This questions comes from Since You Asked, an advice column written by Cary Tennis…
I’m a woman nearing 30, and I’m in love with a younger man. Not much younger, just 25. In most ways, I don’t notice any age difference. We have a lot in common, are both very attracted to each other, and have a loving relationship of six months.
On top of that, we have compatible…blah, blah, blah…But sometimes I feel like the relationship is doomed. The problem is that I want “the future” sooner than he does. (For the record, he started this conversation!) He can’t see himself being married for many years. I feel like I am psychologically ready for marriage, though not until I know I have the right guy. He is afraid of feeling trapped. I am afraid of a lifetime full of three-year relationships.
But do we really disagree about anything? After all, we have the same long-term goals, and we’re also happy together in the present. He’s not going to propose to me anytime soon, but I’m not asking for that level of commitment yet.

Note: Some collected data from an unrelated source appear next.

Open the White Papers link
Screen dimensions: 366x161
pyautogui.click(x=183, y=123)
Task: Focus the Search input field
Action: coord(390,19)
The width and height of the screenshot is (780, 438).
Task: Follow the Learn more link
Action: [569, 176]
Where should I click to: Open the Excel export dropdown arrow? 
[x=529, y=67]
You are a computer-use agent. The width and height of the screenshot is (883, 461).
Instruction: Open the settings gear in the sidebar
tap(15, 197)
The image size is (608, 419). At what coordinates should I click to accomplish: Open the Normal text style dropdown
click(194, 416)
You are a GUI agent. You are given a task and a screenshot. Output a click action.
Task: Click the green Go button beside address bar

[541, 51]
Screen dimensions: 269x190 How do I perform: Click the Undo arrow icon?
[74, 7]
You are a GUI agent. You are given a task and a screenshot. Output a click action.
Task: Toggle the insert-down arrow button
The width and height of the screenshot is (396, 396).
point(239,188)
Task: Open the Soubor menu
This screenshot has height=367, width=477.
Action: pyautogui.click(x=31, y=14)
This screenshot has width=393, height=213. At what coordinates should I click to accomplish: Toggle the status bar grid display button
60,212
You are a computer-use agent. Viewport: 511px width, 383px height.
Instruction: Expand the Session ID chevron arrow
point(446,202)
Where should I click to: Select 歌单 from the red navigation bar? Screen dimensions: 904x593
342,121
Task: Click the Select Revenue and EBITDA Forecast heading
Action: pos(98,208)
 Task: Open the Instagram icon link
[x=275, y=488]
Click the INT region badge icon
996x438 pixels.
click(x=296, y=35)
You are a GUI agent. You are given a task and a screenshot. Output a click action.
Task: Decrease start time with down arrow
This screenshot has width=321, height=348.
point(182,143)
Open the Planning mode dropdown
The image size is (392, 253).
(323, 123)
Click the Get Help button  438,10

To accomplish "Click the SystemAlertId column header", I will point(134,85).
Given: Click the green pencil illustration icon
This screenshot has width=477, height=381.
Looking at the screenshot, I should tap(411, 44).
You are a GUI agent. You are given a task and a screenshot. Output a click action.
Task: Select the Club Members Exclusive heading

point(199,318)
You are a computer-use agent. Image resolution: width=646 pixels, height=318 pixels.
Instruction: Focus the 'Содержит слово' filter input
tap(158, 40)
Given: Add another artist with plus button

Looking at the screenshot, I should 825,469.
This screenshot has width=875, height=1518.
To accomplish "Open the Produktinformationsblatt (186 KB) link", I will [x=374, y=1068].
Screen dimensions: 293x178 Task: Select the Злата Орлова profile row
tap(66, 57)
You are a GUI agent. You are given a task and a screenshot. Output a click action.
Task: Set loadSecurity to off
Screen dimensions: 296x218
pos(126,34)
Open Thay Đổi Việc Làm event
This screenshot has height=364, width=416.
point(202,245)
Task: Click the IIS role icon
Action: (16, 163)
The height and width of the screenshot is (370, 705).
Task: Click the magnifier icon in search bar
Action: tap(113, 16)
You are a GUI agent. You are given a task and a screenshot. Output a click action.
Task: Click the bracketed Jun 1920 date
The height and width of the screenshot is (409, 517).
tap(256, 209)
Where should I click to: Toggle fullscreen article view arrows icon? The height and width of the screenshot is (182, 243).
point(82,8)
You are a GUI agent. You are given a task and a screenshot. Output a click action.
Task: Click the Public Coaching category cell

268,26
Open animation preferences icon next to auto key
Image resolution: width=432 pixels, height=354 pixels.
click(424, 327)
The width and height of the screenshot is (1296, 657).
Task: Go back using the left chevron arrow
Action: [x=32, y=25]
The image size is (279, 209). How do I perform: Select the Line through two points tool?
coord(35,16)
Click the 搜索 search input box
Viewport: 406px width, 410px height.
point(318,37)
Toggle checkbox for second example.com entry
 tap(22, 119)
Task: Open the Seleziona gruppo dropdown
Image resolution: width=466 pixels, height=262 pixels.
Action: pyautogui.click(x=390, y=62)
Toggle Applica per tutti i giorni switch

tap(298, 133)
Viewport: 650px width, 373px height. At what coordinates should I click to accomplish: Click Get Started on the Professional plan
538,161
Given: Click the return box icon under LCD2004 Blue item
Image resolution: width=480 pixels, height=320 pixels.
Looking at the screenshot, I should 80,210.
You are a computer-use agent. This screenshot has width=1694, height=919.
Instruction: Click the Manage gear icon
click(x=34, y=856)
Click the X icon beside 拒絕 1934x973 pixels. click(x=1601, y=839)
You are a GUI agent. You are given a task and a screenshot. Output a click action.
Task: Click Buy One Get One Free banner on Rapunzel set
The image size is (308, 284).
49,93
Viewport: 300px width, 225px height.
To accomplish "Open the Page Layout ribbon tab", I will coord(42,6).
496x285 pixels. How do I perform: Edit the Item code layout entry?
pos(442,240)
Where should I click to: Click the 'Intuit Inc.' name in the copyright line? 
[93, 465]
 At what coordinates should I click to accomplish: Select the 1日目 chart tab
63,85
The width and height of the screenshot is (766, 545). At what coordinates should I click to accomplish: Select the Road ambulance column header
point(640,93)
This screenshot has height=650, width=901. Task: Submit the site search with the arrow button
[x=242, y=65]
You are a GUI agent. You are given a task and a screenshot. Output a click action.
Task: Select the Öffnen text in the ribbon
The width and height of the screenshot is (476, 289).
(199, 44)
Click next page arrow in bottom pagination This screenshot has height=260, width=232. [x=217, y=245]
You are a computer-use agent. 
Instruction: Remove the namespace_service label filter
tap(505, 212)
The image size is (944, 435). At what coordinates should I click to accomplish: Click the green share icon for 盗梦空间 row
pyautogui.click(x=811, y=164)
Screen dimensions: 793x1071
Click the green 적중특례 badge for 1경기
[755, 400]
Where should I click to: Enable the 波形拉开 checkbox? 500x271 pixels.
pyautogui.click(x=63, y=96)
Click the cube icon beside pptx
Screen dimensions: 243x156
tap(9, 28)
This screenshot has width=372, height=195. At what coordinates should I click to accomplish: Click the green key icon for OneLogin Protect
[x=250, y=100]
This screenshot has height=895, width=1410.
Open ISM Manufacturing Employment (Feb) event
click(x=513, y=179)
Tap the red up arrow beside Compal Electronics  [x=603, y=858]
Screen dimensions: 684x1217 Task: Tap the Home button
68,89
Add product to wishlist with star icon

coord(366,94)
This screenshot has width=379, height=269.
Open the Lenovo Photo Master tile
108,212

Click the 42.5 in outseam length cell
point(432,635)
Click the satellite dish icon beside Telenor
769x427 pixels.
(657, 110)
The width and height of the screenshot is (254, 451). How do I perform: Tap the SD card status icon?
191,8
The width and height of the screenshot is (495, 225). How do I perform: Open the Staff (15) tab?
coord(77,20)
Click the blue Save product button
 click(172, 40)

I have broken up with two former boyfriends because they didn’t want children and were therefore not potential life partners. But this is different. Is there even a problem here? Do I need to consider breaking up with him? Or am I just inventing things to worry about in an otherwise great relationship? I’d welcome your thoughts!
Ready for the Future
MY ANSWER: After six months you want to have babies with this guy? Seriously? You should see my previous post regarding bunny boilers. To the Dude she is speaking of, I say — run away. Fast. I have the idea his whole reason for bringing up the conversation was to elicit just such information…sneaky bastard. Still though, run fucking fast.